Current Projects Visual Cognition Lab

Current Projects

Work in our lab focuses on high-level vision and selective attention and their neural substrates. Much of the work in the lab centres on how we recognise objects and how we integrate different visual attributes into a coherent visual percept. We also study selective attention across space and time domains and how selective attention influences object processing. We use a variety of techniques, including behavioural experiments with normal individuals (typically 1st year Psychology students), neuropsychological investigations of patients with brain lesions, trasncranial magnetic stimulation (TMS) and some forms of brain imaging (e.g. fMRI, MEG).

Current research projects:

Object processing at the limits of attention

This is an umbrella project, comprising a number of specific studies and student projects. In this line of research we use the technique known as rapid serial visual presentation (RSVP), in which stimuli are presented sequentially one after another at a rate of about 8-10 items per second. Several processing limitations are elicited under these conditions, including repetition blindness (i.e., the inability to detect a repeated stimulus in the stream) and the attentional blink (i.e., the inability to detect a second target item for about 500ms after selecting a first target from the stream of stimuli). The study of these effects can reveal what happens in very early stages of visual processing, between initial registration of a stimulus and its consolidation into visual short-term memory, and the processes by which a stimulus is individuated, or perceived consciously as a separate visual episode. We exploit these phenomena to try to understand the mechanisms involved in visual identification of a variety of stimuli (objects, faces, words).

These studies are conducted primarily in collaboration with Paul Dux, Will Hayward and Sally Andrews and are supported by funding from the ARC, the Research Grants Council of Hong Kong and the University of Sydney.

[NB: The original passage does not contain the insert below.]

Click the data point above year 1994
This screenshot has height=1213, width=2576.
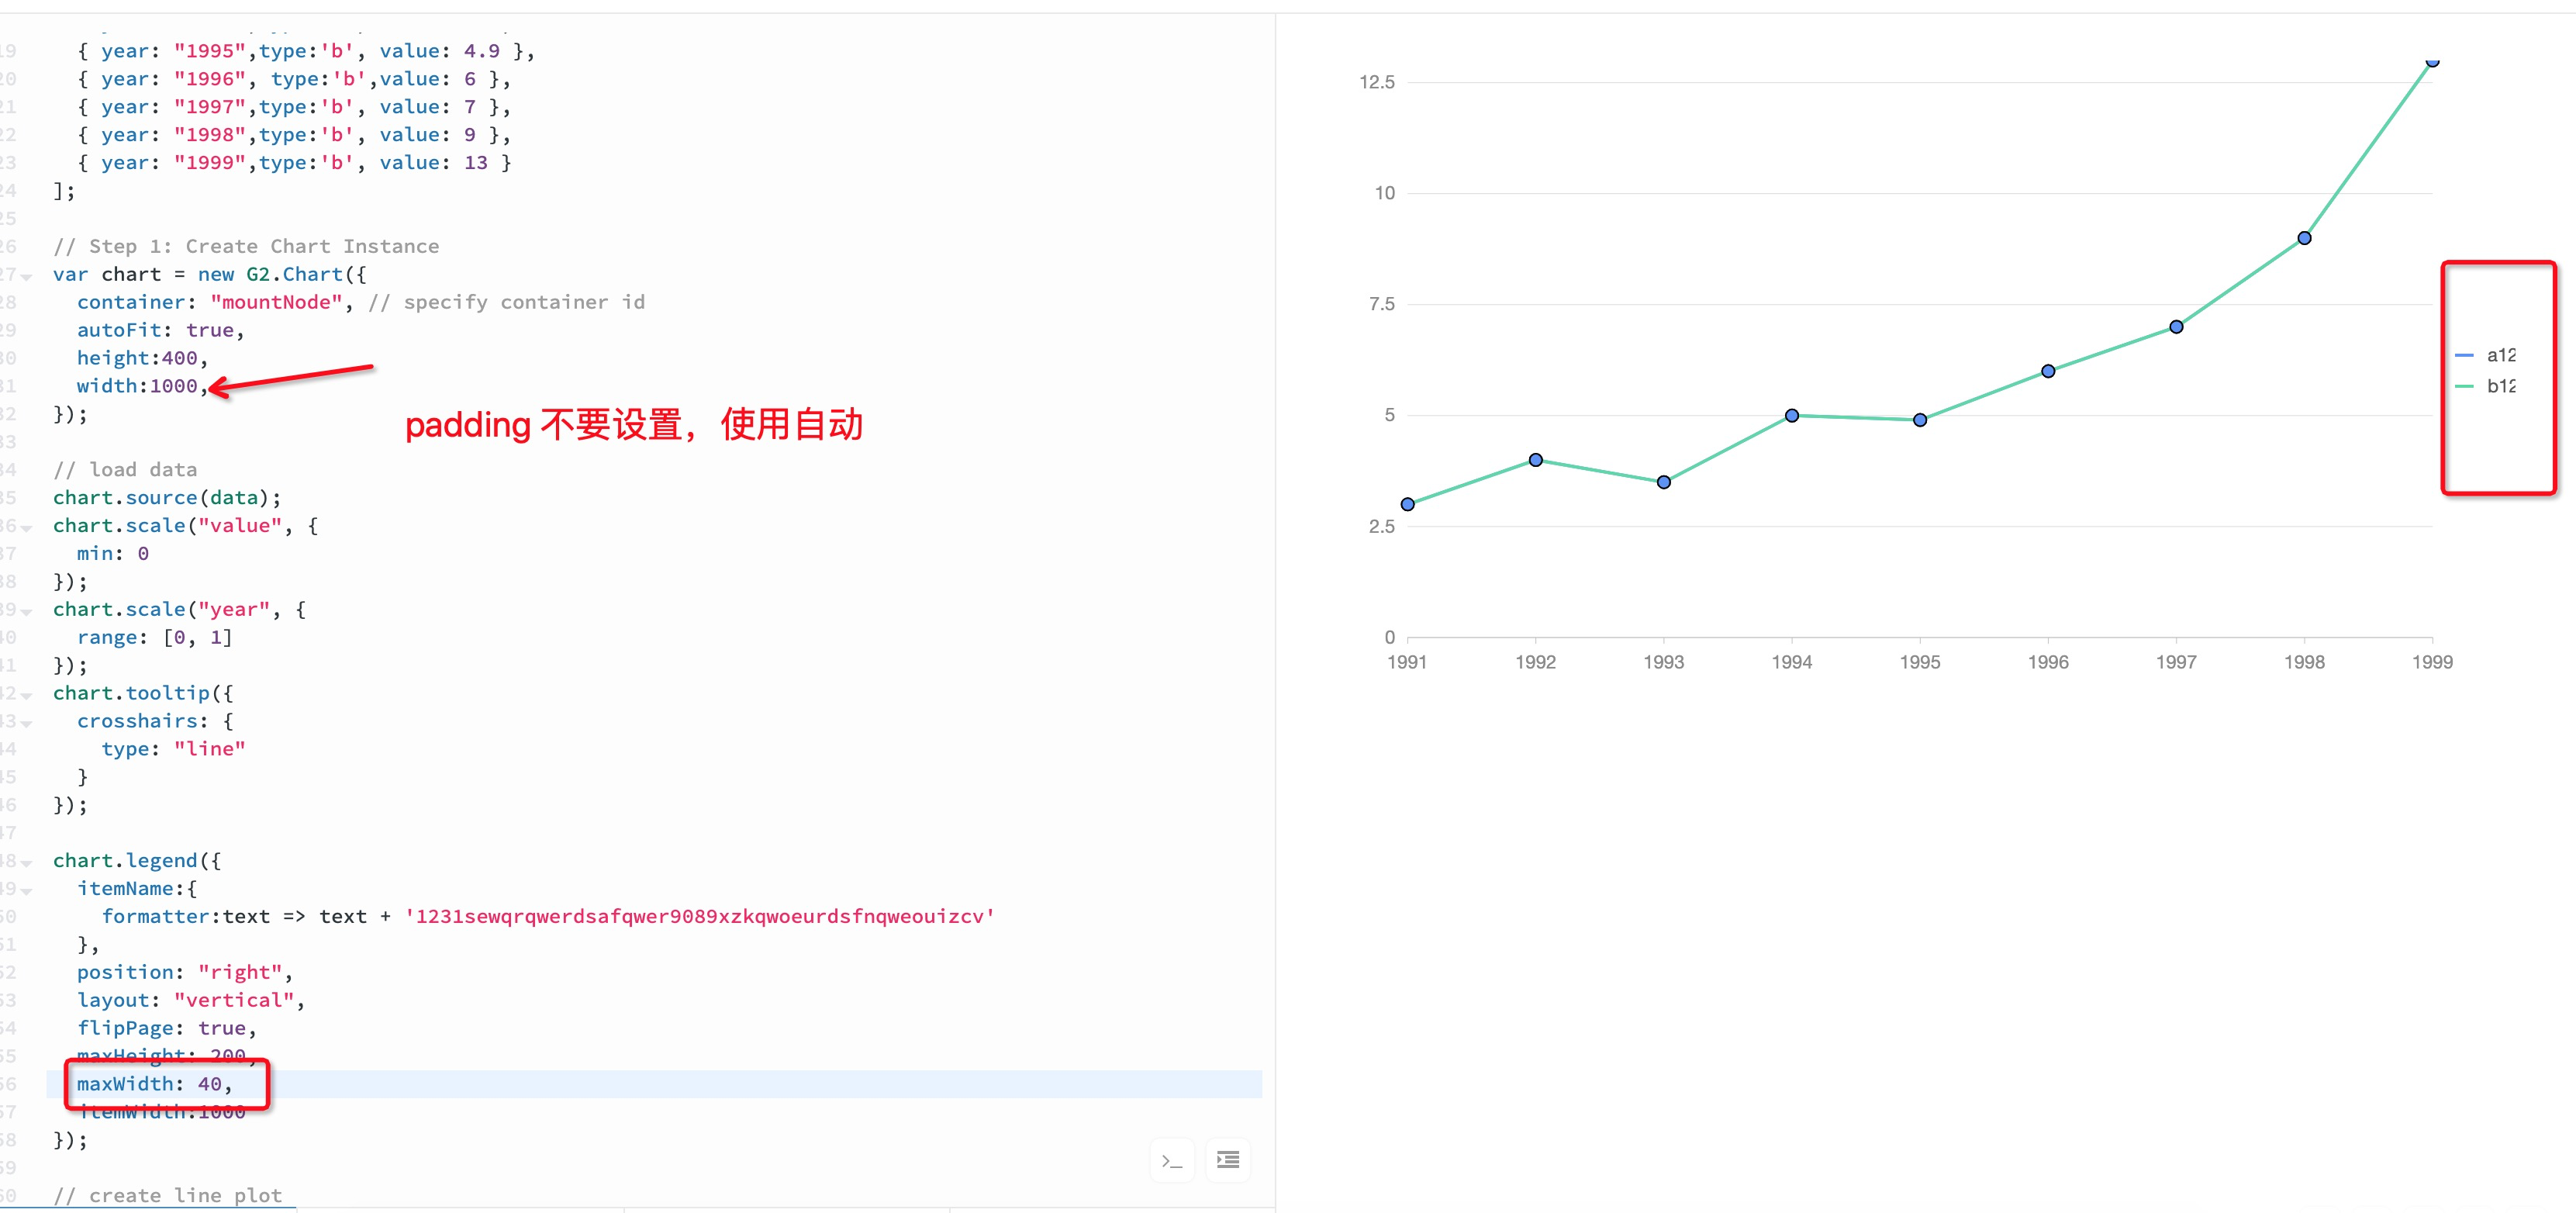(x=1791, y=414)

Recognition of rotated objects

The issue of how we recognise objects across changes in viewpoint has been a matter of intense research and debate for nearly three decades, yet we are still a long way from understanding how the visual system achieves this task. In this project, we approach this question from the position that object recognition proceeds in a number of stages which are differentially affected by orientation: an early pre-conscious stage, in which the visual input activates an object representation stored in memory, and a later stage, in which the object's identity is placed in a spatial reference frame, in order to create a conscious visual episode of the object as seen at a particular moment. The aims of the project are 1) to uncover the characteristics of these two processing stages, particularly with respect to the role played by viewpoint information and 2) to relate these to underlying neural processes, through the study of neurological patients and TMS.

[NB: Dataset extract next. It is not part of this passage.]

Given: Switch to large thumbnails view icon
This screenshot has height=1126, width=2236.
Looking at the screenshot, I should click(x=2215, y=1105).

Collaborators on this project include Will Hayward, Paul Dux, Michael Corballis, Carlo Miniussi and Charles Leek. Supported by the ARC.

The role of features and holistic information in object recognition

This project aims to elucidate how feature and holistic information interacts with attention, by assessing the relative importance of feature and holistic representations in recognition without awareness and attention, as indexed by object priming and repetition blindness phenomena, as well as under full attention conditions. This work is also done in collaboration with Will Hayward and Claire Benito and is supported by a grant from the University of Sydney.

Interactions between spatial and temporal attention

This project is primarily conducted by Claire Benito as part of her PhD. It investigates whether spatial and temporal attention are distinct constructs with distinct processing resources or whether they share the same resource pool.

Interactions between attention and learning

In collaboration with Evan Livesey and Justin Harris, we are looking at implicit learning during the attentional blink and at how acquired stimulus relevance and associations, in turn, modulate the attentional blink.